CNN.com - May 4, 2000

 The Bard's babe 

New York (CNN) -- Hollywood is crammed with them, those blandly cute and wholesomely charming teen actresses. Even the most die-hard fans would have a tough time picking Rachel Blanchard and Rachael Leigh Cook out of a teen queen lineup.

They're like daisies, fresh and dewy and decidedly alike.

So it's refreshing to stumble across a Julia Stiles, something of a prickly cactus amid all the blossoms.

She's a young woman who's tackled William Shakespeare three times on the big screen. At the cusp of the teen-film craze, she's cutting back on her acting to attend college. And -- perhaps most astonishing -- she fearlessly confesses her fondness for one of the most crassly commercial, patently un-hip of today's music sensations.

"I actually like Britney Spears," Stiles pronounces. "Especially in comparison to the other female pop stars.... She seems so much stronger and more independent than Mandy Moore."

The same adjectives could apply to Stiles, 19. She kicked off 1999 playing a good girl gone bad -- and then good again -- in the NBC miniseries The 60s. The same year, she broke through as the prematurely cynical, permanently cantankerous Kat in 10 Things I Hate About You, the teen-centric re-telling of Shakespeare's The Taming of the Shrew.

And now, on the heels of the critically trashed romantic comedy Down To You -- Entertainment Weekly dismissed it as the "dreckiest of teen puppy courtships" -- Stiles rebounds by playing the doomed Ophelia in Hamlet, the latest updated adaptation of the Bard's plays to hit theaters. The film, starring Ethan Hawke in the title role, opens May 12.

Hawke, for one, has confidence in his co-star, regardless of her tender years. "She's very bright," he says. "She doesn't need any advice. I just told her to not to forget to enjoy it."

Stiles seems to be listening. The one aspect of show business that really bugs her, she says, "is how bitter some people can be. When I first started to realize that, it shocked me."

Yet in a one-on-one interview, she comes across as anything but a wide-eyed innocent. She's confident and contemplative, someone who says that if showbiz doesn't work out, she may relocate to Costa Rica and work as a counselor.

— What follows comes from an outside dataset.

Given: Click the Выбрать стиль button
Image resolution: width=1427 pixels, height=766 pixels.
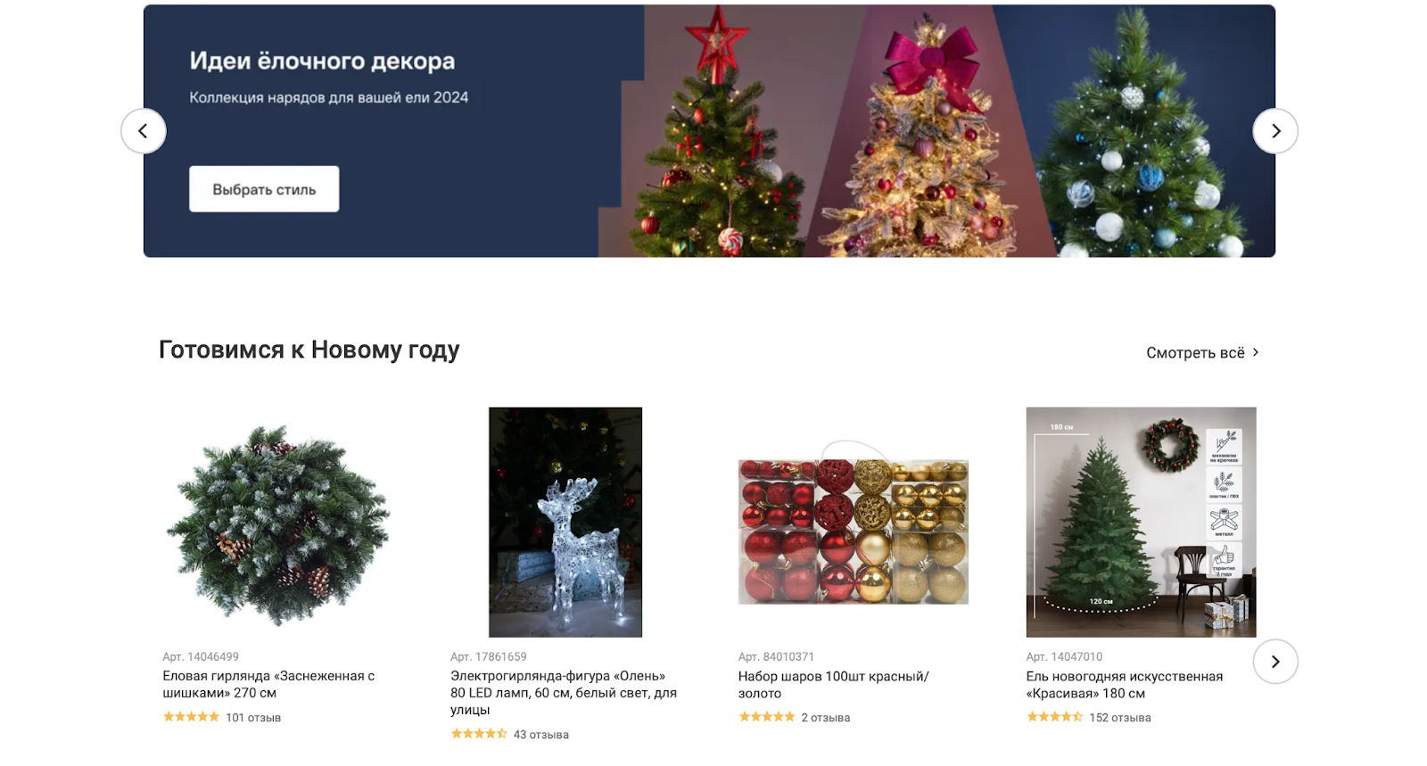Looking at the screenshot, I should 264,189.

Career aside, Stiles also is a college freshman, taking classes at a major university that her publicist asks not be named. But much of her learning has taken place outside of a traditional classroom, Stiles says.

"I really like studying people," she says. "Acting is like therapy for me -- that I get to change my personality and draw on emotions that I've experienced."

She's all that

Stiles picked up acting when her contemporaries were just starting to drop their Barbie infatuations. Raised on The Breakfast Club, early John Cusack films and other hormonal staples, Stiles heard stage's call early on. At the august age of 11, she sent a self-promoting letter to a stage director, which convinced him to hire her for an avant-garde theater production. Thus did she launch her career.

"I watched The Honeymooners and thought it would be the coolest job," Stiles says. "But I never really expected that I would be successful at it."

She should have set her expectations higher. Stiles these days is on a star track defined by press junkets and talk-show appearances. It all happened so quickly, too.

In 1997, Stiles left the stage for the big screen, portraying Harrison Ford's daughter in The Devil's Own; the same year, she played an abused daughter in the television movie Before Women Had Wings. Then, in 1998, the actress got noticed in Wicked, a black comedy that featured her as a character whose angelic looks belied a devilish nature.

That role apparently spoke to her. Since then, she's demonstrated a penchant for darker parts with a headier content than the fizzy soda-pop films so many of her contemporaries favor.

"A lot of times I play a character who's either the way I would want to be, or different enough from my personality that I'm not playing myself," says Stiles. "I want to do things that are dark and serious."

Bard's babe

Perhaps that's why Stiles likes Shakespeare so much. In addition to her role in the playwright-influenced 10 Things, and her portrayal in the soon-to-be-released Hamlet, Stiles also will be seen in O, opening later this year. That's O as in Othello. She could be known as the Bard's babe.

It's all coincidence, she insists.

"Shakespeare's writing is so compelling and so timely," she says. "It seems to me that classic writers were better schooled and knew what would make for a good drama. But it wasn't a calculated thing. Each of these movies came to me individually."

But unlike the deliberative women she generally chooses to play, Stiles says she actually has a lighter side, albeit one seen by few outside her inner circle.

"A lot of times people take me way too seriously," she muses. "I'm really kind of silly and goofy, and I guess I don't reveal that to people until I get to know them."

Hence, says Stiles, comedy is calling her name -- not that she has any desire to be a sexy sidekick a la Felicity Shagwell, thank you very much.

"I would have a lot more fun playing Austin Powers than I would have playing one of his ladies," she laughs.